Stored dataset items
===

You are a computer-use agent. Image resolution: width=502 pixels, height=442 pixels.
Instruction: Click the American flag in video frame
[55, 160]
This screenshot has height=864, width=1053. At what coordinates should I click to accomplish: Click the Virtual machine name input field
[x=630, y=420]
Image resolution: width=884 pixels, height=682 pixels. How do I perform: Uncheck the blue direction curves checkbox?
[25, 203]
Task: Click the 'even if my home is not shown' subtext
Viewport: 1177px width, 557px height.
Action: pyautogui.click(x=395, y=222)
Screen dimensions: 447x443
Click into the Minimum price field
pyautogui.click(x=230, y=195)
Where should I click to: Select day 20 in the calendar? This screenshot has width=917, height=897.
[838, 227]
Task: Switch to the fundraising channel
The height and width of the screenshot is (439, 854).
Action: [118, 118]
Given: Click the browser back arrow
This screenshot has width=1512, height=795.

===

▶ _REQUIREMENT_
The word "Task" may occur in lines of the records. Report how many such lines there are, giving only the number.

▶ _SOLVED EXERCISE_
2